Serpenti Pallini (104027)
This model introduces the Serpenti Pallini in yellow gold, featuring an articulated bracelet adorned with gold beads that shimmer with movement. The yellow gold design has a vintage flair, while the white gold tail is set with brilliant-cut diamonds. The snake’s head, set with two pear-shaped emerald eyes, opens to reveal a dial with a mother-of-pearl background, diamond indices, and green hands, echoing the emerald eyes.
Serpenti Pallini (104026)
Taking the opulence up a notch, this model in rose gold features pallini beads interspersed with brilliant-cut diamonds. The white gold tail and snake’s head are adorned with larger diamonds, while the pear-cut emerald eyes add a vibrant contrast. The dial is pavé-set with diamonds, matching the glittering mouth cavity of the snake.
Serpenti Pallini (104025)
The pinnacle of this high-jewellery collection is the fully diamond-encrusted white gold model, boasting an astounding 66.31 carats of brilliant-cut diamonds. The pallini beads sparkle with every movement, and larger diamonds adorn the snake’s tail and head. As with the other models, the pear-cut emerald eyes provide a striking pop of colour amidst the glittering diamonds.

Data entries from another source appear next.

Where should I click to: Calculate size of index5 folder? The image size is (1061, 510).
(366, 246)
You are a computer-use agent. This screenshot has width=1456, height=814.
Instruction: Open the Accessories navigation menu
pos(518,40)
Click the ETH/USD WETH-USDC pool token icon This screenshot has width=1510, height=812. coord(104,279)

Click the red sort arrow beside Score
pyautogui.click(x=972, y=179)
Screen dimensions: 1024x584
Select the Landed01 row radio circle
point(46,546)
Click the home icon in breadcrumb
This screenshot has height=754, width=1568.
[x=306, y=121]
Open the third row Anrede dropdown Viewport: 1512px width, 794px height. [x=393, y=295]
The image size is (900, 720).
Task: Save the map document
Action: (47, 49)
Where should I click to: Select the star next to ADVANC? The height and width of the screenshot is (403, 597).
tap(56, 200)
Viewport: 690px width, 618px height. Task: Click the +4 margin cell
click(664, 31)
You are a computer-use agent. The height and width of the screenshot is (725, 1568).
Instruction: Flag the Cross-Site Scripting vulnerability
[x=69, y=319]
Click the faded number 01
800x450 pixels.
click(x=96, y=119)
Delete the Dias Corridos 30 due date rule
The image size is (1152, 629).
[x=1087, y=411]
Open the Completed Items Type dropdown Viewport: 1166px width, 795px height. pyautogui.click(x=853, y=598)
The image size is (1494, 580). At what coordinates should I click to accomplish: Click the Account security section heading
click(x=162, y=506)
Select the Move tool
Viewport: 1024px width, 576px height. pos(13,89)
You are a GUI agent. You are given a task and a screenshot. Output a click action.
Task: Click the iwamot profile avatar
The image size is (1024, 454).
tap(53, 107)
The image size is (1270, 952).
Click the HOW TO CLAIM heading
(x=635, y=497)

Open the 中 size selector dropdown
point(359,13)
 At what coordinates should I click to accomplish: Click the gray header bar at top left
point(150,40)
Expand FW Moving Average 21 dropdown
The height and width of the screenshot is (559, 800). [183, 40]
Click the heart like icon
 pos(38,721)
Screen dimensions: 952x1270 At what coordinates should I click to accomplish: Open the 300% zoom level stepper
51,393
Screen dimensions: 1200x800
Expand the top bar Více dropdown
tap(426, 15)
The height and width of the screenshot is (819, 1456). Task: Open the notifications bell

At the heart of the Serpenti Pallini collection is Bulgari’s miniature marvel, the Piccolissimo calibre. This tiny mechanical movement, created in Bulgari’s Le Sentier manufacture, is the smallest round mechanical movement ever made by the brand. Measuring just 2.55mm in thickness and weighing a mere 1.30 grams, the Piccolissimo calibre beats at 21,600 vibrations per hour (vph) and has a power reserve of 30 hours. An ingenious design allows the dial to swivel by half a turn, so the watch can be worn on either wrist, offering flexibility and functionality in addition to its stunning aesthetic.